No, it's not a single executable. There's no database executable as far as your app goes. There's no engine. The "engine" is a library, meant to be embedded into other code and may be concurrent and have many "executables" if you implement it that way or have different apps access the database.

Think of SQLite as an intricate file format for which your app will use an API (ie sqlite.c) to access.

It's also not just "a file on disk". I know this because I re-read the docs about locking last night: https://www.sqlite.org/lockingv3.html

Between this and WAL, which-ever one you pick, you have the following caveats:

- You aren't supposed to use a SQLite DB through a hard or soft link

- By default, in rollback journal mode, it will create a temporary `-journal` file during every write

- If you're doing atomic transactions on multiple DBs, it also creates a super-journal file

- You definitely can't `cp` a database file if it's in use, the copy may be corrupt

- It relies on POSIX locks to cooperate with other SQLite threads / processes, the docs advise that locks don't work right in many NFS implementations

- In WAL mode it needs a `-wal` and a `-shm` file, and I believe the use of shared memory makes it extra impossible to run it over NFS

SQLite is not simple, it's like a million lines of code. It is as simple as a DB can be while still implementing SQL and ACID without any network protocol.
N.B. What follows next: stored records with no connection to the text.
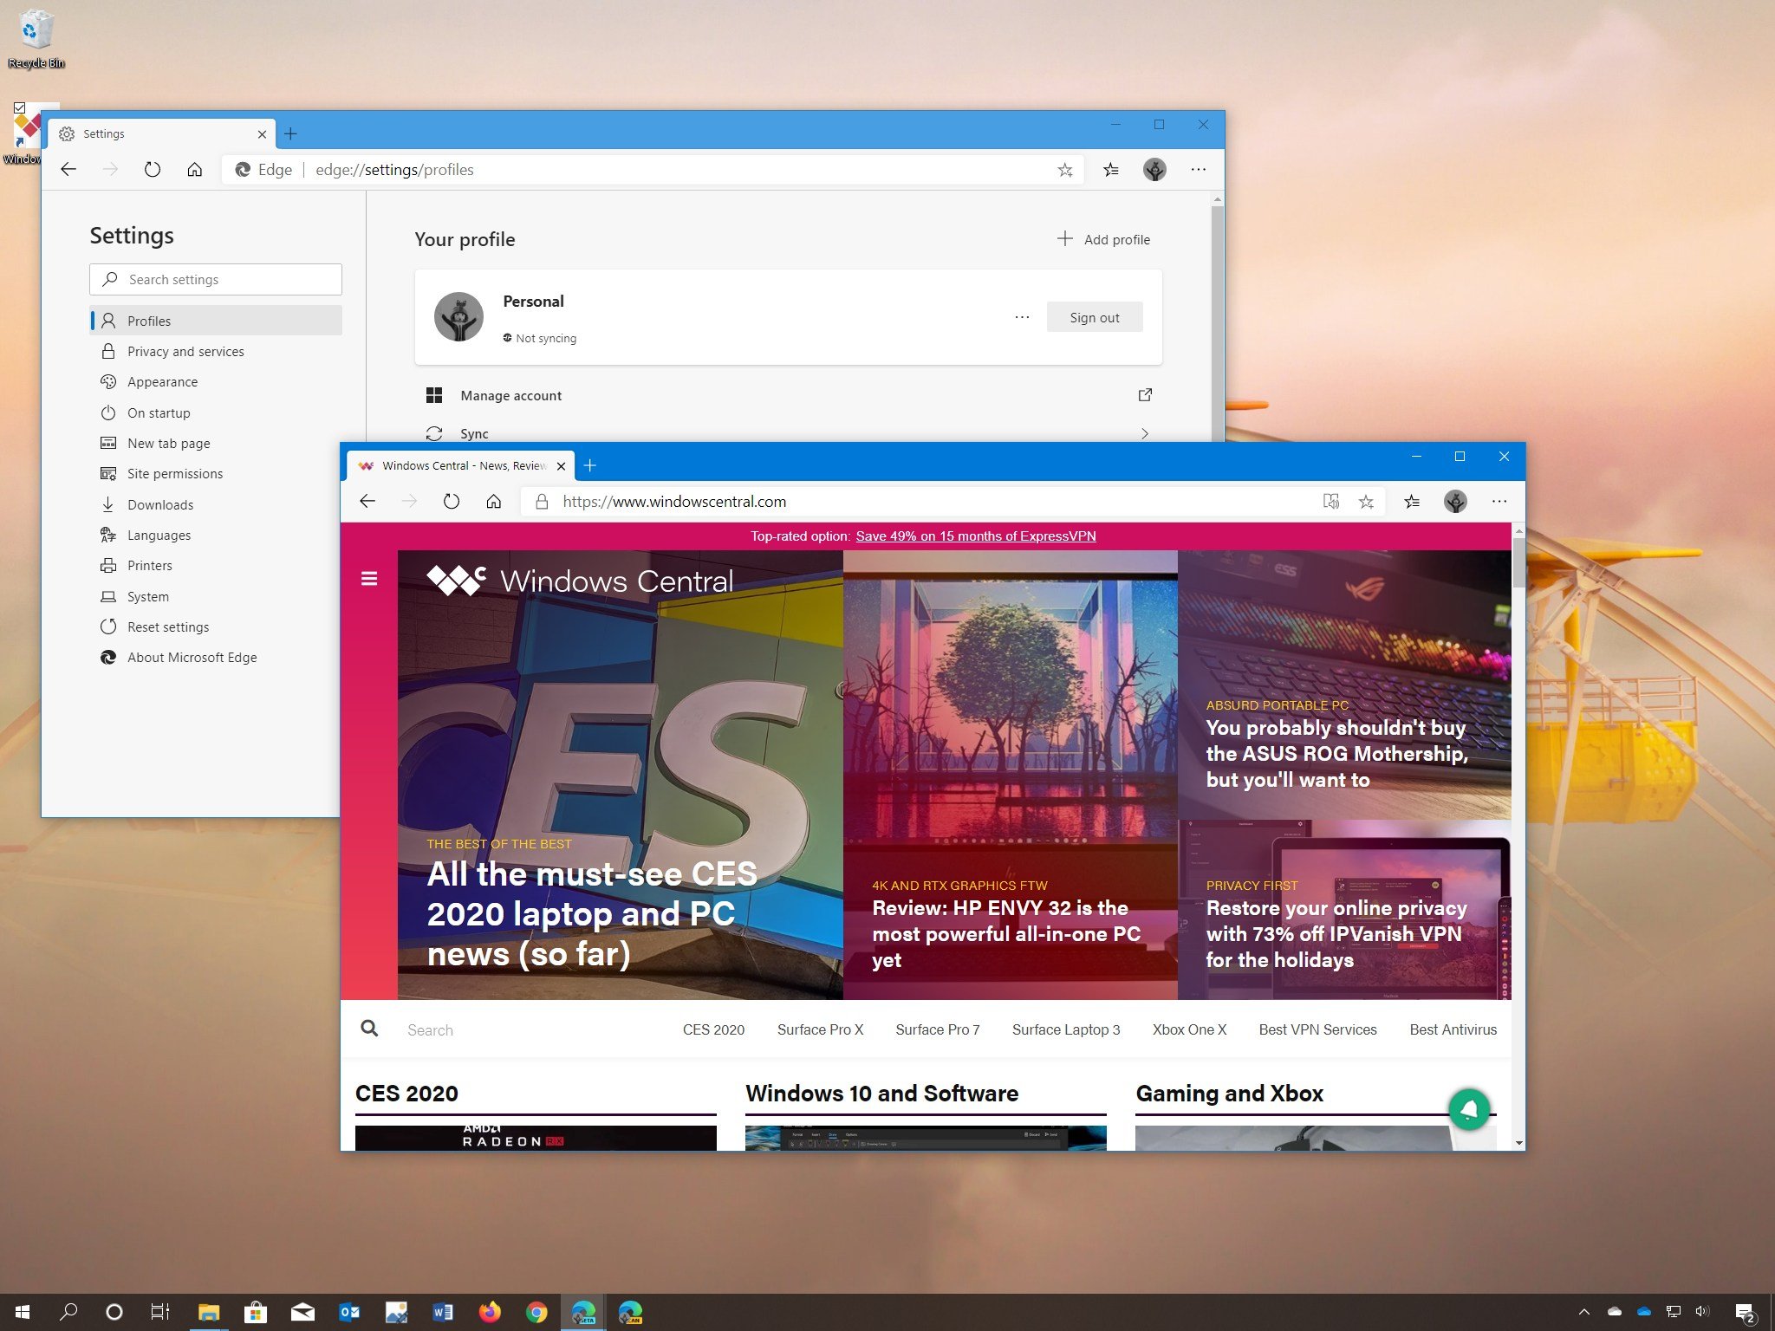The width and height of the screenshot is (1775, 1331).
Task: Select the About Microsoft Edge menu item
Action: pyautogui.click(x=193, y=657)
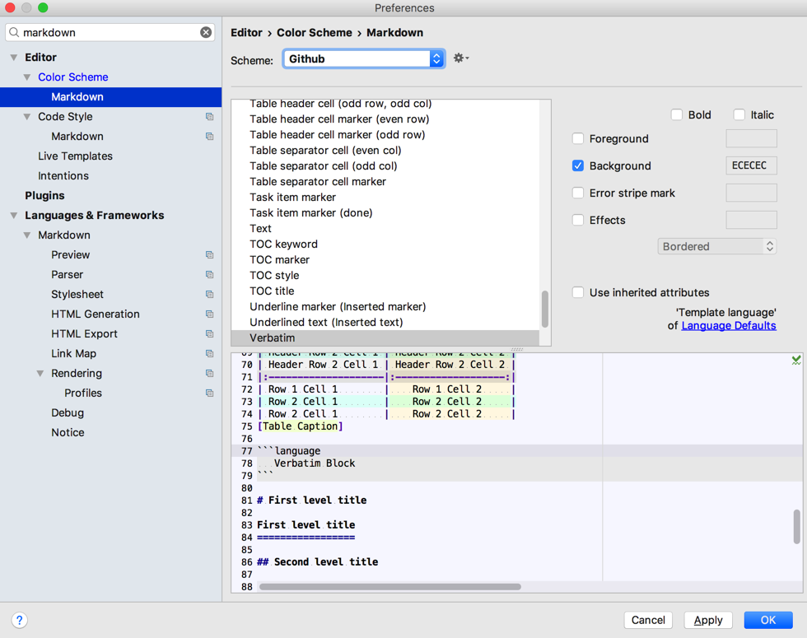The width and height of the screenshot is (807, 638).
Task: Select Live Templates in the sidebar
Action: tap(75, 156)
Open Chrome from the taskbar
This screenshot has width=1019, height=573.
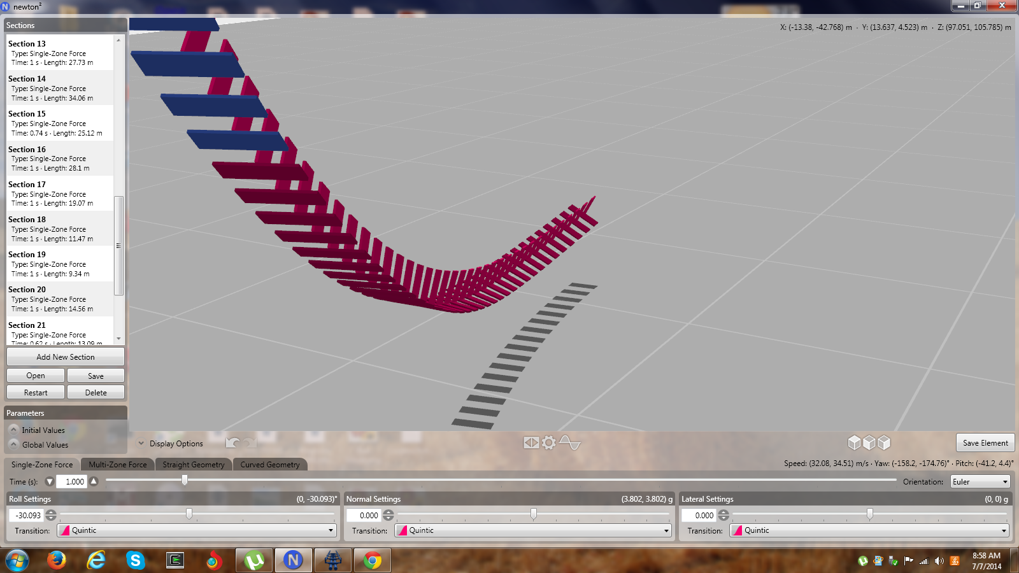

I am thinking of writing a toy DB for fun and frankly I am not sure if I want to start with SQLite's locking and pager or just make an on-demand server architecture like `sccache` uses. Then the only lock I'd have to worry about is an exclusive lock on the whole DB file.

Yes. If you write your server in eg Go or Rust, you can have a “single executable deployment” so to say. But the main limitation is no horizontal scalability. So if you want web scale, you have to use something faster, like /dev/null.

There are ODBC drivers for SQLite. It can make sense when you want to offer SQLite as an option alongside other, more traditional DBMS. If your queries and data are relatively simple, it will probably work just fine.